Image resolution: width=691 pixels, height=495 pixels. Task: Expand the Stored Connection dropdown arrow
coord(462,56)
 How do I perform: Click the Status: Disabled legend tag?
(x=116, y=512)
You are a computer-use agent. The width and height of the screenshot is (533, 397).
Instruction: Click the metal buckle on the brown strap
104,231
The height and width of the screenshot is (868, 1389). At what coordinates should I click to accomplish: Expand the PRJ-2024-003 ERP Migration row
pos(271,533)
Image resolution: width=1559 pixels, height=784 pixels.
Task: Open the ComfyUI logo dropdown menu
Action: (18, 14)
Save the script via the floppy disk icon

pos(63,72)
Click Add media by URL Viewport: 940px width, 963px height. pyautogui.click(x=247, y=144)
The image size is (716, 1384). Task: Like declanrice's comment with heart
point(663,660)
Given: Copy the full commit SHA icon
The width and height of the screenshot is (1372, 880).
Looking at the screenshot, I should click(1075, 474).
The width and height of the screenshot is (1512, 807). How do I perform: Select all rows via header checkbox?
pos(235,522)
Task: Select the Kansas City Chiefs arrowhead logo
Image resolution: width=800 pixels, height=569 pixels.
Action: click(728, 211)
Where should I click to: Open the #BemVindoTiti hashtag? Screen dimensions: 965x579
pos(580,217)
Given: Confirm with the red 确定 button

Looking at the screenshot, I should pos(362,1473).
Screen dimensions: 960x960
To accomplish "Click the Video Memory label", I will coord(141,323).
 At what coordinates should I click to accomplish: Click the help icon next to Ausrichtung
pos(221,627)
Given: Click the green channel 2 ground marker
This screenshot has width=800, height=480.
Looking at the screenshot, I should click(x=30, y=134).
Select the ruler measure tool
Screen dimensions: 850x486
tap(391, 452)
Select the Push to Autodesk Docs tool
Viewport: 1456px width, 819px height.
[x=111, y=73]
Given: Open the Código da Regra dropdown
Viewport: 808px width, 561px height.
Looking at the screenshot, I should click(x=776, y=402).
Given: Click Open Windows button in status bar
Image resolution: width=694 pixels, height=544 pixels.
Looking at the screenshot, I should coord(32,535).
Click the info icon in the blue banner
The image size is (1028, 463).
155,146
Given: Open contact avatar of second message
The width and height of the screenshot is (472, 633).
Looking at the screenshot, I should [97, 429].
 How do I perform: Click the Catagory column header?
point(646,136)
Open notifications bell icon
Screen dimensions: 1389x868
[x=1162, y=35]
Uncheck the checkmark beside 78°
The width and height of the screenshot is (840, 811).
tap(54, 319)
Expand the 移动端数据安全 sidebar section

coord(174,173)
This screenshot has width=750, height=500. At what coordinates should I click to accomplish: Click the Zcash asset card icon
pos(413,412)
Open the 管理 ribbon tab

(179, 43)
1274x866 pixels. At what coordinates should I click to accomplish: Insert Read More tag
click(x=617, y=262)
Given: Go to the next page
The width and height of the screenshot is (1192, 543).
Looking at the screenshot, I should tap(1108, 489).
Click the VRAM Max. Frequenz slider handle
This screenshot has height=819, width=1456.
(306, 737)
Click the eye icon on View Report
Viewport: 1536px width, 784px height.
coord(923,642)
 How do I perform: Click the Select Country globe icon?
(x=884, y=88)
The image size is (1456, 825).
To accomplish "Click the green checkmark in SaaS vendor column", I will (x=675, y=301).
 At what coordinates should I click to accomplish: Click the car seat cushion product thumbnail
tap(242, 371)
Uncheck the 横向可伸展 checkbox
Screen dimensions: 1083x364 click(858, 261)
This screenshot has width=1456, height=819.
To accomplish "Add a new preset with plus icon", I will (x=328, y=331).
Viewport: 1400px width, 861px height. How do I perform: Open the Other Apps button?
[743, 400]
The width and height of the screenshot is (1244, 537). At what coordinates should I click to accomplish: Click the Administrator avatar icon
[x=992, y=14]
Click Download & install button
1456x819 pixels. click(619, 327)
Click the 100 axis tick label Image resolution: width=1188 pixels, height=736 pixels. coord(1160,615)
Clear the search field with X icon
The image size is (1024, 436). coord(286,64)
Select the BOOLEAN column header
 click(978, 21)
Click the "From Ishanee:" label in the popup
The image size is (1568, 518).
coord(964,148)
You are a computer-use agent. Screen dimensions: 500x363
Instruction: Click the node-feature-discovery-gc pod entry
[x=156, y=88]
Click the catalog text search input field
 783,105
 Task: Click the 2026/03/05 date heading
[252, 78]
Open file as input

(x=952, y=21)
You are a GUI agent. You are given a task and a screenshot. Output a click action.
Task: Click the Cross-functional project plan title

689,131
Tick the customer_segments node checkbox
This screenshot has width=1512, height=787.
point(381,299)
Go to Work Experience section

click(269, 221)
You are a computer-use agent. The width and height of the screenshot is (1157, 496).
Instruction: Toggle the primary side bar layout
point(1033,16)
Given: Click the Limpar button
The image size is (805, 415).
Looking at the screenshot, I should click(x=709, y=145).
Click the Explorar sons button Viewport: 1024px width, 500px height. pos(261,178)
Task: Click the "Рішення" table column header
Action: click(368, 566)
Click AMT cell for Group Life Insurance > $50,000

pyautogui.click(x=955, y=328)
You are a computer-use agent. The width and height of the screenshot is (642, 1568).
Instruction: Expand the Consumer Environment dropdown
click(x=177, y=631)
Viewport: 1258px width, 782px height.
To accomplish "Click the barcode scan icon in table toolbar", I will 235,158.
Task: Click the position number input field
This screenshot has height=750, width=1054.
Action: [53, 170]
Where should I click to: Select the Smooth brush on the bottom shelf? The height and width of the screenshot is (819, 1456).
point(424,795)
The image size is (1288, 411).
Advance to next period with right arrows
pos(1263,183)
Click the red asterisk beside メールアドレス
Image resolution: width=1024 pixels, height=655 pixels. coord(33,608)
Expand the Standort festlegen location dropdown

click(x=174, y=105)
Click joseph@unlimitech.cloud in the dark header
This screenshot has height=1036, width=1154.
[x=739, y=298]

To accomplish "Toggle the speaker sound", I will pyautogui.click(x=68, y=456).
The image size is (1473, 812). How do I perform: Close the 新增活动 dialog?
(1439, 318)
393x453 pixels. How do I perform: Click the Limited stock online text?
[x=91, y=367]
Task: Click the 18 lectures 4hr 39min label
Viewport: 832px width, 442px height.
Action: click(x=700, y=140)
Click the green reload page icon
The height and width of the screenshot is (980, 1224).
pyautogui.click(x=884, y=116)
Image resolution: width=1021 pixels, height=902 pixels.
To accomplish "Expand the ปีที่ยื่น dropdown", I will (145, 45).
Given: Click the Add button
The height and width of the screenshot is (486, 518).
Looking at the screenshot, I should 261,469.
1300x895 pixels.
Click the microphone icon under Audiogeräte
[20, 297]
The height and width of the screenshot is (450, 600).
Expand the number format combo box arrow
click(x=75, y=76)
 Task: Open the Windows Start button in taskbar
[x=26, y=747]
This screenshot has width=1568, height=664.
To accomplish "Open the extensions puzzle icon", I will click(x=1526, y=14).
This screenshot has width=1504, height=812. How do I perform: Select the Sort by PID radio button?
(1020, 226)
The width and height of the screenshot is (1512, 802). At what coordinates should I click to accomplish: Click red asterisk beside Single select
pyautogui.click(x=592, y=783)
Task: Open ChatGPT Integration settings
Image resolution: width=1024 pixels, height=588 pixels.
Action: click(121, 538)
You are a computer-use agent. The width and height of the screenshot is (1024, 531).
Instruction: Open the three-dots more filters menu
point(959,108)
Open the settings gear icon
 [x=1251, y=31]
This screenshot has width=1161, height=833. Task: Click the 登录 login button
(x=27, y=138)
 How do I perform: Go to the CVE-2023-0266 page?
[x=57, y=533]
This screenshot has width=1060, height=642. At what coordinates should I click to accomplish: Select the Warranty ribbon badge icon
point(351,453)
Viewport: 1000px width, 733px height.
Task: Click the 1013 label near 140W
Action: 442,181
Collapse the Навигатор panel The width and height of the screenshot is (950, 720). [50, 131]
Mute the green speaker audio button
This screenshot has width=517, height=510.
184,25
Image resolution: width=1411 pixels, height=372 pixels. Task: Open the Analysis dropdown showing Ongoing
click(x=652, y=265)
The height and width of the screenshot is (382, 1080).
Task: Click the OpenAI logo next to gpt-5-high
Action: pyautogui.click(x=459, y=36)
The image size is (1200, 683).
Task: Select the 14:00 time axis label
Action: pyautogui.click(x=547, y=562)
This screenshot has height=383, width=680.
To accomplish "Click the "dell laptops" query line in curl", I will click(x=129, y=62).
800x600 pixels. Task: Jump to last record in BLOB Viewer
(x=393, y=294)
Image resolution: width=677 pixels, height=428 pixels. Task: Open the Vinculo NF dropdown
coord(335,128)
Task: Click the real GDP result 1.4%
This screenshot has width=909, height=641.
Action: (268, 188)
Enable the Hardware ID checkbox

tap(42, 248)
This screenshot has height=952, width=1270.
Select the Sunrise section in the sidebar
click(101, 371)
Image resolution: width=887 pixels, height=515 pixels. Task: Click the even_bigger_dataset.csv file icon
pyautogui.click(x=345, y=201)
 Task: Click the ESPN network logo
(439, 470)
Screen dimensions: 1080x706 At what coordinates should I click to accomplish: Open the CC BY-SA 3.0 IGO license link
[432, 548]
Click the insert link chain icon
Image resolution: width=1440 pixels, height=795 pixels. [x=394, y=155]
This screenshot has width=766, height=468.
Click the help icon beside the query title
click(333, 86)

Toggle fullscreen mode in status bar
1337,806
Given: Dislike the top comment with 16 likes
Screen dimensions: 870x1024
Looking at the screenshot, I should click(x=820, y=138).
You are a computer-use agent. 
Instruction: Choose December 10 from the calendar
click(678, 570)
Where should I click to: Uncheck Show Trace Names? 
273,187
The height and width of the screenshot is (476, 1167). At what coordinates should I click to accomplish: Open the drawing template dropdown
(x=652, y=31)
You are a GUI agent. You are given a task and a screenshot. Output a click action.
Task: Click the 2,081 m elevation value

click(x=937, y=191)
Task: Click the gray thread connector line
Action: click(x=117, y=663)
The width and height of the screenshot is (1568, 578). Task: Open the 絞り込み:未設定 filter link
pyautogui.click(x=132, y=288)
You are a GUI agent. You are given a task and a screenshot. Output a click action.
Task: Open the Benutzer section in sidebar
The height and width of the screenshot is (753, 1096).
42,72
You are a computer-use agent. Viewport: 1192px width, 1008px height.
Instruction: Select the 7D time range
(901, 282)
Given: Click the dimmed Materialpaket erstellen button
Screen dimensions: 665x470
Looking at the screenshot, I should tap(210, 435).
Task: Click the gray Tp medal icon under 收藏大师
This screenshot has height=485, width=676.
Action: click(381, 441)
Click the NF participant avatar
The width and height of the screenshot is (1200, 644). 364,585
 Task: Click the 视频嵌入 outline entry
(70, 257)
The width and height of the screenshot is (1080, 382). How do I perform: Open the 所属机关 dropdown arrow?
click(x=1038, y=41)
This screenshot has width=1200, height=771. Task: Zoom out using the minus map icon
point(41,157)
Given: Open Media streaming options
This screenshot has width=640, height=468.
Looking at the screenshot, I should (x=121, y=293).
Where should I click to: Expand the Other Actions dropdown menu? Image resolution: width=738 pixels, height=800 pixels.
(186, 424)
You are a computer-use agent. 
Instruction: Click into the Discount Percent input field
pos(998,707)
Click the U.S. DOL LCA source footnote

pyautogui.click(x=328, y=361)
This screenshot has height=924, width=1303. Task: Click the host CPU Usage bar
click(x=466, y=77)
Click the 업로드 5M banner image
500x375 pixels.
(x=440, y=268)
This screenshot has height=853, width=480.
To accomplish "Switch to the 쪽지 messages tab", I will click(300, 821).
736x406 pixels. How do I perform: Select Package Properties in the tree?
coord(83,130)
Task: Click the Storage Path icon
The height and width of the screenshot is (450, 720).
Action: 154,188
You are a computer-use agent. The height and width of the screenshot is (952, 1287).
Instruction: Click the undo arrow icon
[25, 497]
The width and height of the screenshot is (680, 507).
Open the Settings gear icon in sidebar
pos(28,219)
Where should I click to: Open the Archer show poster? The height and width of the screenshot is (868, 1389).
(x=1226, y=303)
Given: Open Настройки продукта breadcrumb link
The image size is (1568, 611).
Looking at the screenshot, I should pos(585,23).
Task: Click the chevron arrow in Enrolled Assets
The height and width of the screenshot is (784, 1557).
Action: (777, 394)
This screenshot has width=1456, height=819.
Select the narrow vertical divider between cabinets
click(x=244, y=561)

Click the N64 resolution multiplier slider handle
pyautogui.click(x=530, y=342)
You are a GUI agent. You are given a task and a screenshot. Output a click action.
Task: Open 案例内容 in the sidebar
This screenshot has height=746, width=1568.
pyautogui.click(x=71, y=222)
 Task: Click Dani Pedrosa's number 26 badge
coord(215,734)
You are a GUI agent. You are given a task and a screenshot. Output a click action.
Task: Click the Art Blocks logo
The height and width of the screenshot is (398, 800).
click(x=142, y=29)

Goal: Can you reproduce the entries from the line with "is (1024, 531)." up to and including the line with "[x=57, y=533]", keeping every line, and shift each coordinate in the answers by adding 97 to it?

Solution:
You are a computer-use agent. The width and height of the screenshot is (1024, 531).
Instruction: Open the three-dots more filters menu
point(1056,205)
Open the settings gear icon
 [x=1348, y=128]
This screenshot has width=1161, height=833. Task: Click the 登录 login button
(x=124, y=235)
 How do I perform: Go to the CVE-2023-0266 page?
[x=154, y=630]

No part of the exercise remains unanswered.